第1章 魯迅是現代士大夫(代前言)(2 / 3)

認識魯迅和儒學的“清議”特點,我們可以引入卡爾·波普爾的“批判理性”說。卡爾·波普爾在他的自傳性著作《無盡的探索》中,對人類的“可錯性”研究直接源自“人可能犯錯誤”這一西賢古訓。赫爾穆特·科爾在為波普爾所做的《序》中,認為波普爾對未來的信念就是——“我們必須仍然保持警惕;批判理性是人民和國家在尊嚴與和平中共處的先決條件。”

波普爾這裏繼承了近代傳統中資產階級的優秀傳統。資產階級總是錯誤百出且往往罪惡深重,但在它跌跌撞撞的曆程中有一個意味深長的有趣現象:它總是由自身產生出來一個又一個自我批判的知識分子(Intellectual)。

這些知識分子對自己賴以生存的社會製度以及生活方式總是不遺餘力地批評甚至抗議。他們的言論不斷給當局製造著麻煩。如果可以將資產階級視為一個有機的社會係統,那麼這個係統自我審視和自我矯正的能力是非常出色的。自我批判,就是一種審視與矯正。它的最大的綜合效益在於:知道自己錯在哪裏,並因此引起療救的注意,在整個共同體範圍內(而不是寄希望於一兩個領袖人物)尋找醫治的藥方。正是在批判聲中,民族共同體才有希望警悟到自己最應當注意或改進的是什麼。越是嚴厲的批判,越有希望免除這個共同體的沉淪或罪惡。

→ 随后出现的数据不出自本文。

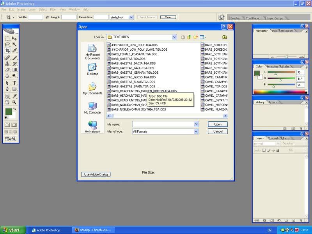Switch to Quick Mask mode

[14, 125]
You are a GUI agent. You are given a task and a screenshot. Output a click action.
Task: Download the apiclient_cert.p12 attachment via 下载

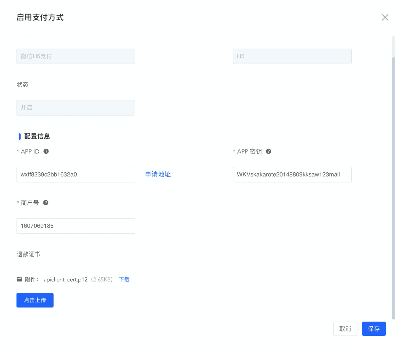point(124,279)
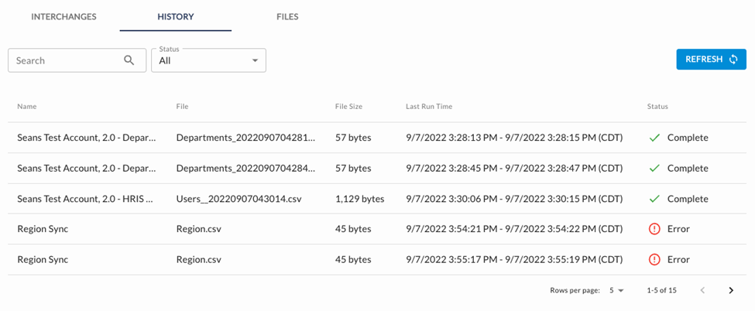
Task: Sort by the Last Run Time column header
Action: click(429, 106)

法國傳記作家安德烈·莫洛亞在論及羅歇·馬丁·杜加爾的早期小說《變化》時評價道:“整本書是對正統資產階級的一次攻擊。看來,正統的資產階級是要相信自己那種倒黴的本事了,那就是培養本階級最有天賦的子弟來反對自己。”莫洛亞在論及讓·保羅·薩特和西蒙娜·德·波伏瓦伉儷時又說:“他們與無產階級隔絕;他們的主觀思想又使他們與資產階級相對立。可是他們的作品的大部分讀者卻是資產階級。資產階級喜歡自己被人打倒。”

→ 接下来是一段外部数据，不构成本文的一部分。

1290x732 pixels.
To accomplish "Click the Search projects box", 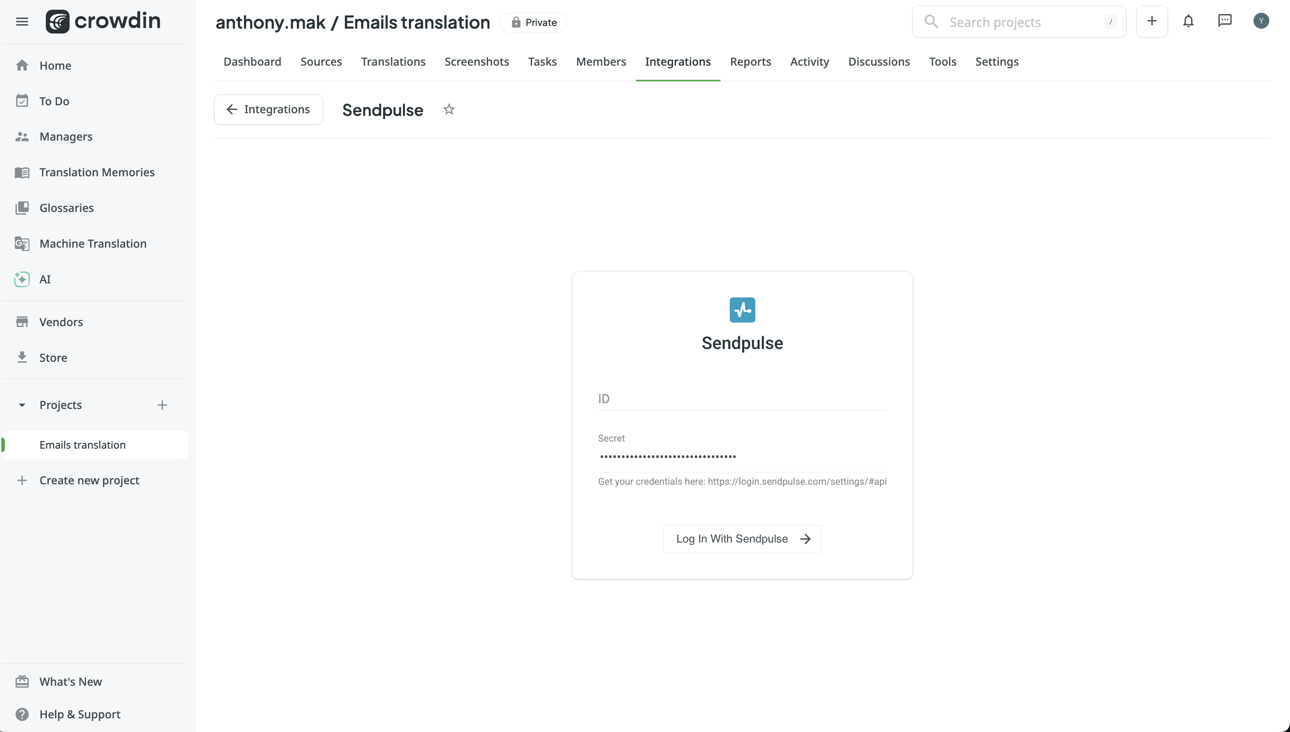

“資產階級喜歡自己被人打倒”這一飽含深邃政治智能的奇妙原理,即使在現代社會,也是適用的。“資產階級喜歡自己被人打倒”的理論翻版就是“批判理性”,它構成了文明社會的顯豁前景。

“批判”,與“文過”是兩種完全不同的文化立場和文明形態。現在可以看到,傳統儒學並不缺少“批判”精神。

《郭店楚簡·魯穆公問子思》載過一段對話,很有意味:

“魯穆公問於子思曰:‘何如而可謂忠臣?’子思曰:‘恒稱其君之惡者,可謂忠臣矣。’公不悅,揖而退之。成孫弋見,公曰:‘向者吾問忠臣於子思,子思曰:恒稱其君之惡者可謂忠臣矣。寡人惑焉,而未之得也。’成孫弋曰:‘噫,善哉,言乎!夫為其君之故殺其身者,嚐有之矣。恒稱其君之惡者未之有也。夫為其君之故殺其身者,效祿爵者也。恒稱其君之惡者,遠祿爵者也。為義而遠祿爵,非子思,吾無聞之矣。’”

子思此處所論,就是“清議”。“清議”於儒學、於傳統,大義極重。“清議”就是古典式“批判”,“批判”就是現代式“清議”。本土傳統,從孔子、子思、孟子、荀子到李贄、到魯迅,是不乏“清議”暨“批判”精神的。他們從不試圖“文過”。要之,無論傳統抑現代,“清議”暨“批判”,恒是知識分子之特色,一落“文過”言詮,便非知識分子。“清議”暨“批判”,是傳統士大夫也是現代士大夫大義所在。這樣就可以理解,從孔子到魯迅這一譜係中人,就是波普爾所讚譽、莫洛亞所表彰的那個人類譜係中的知識分子。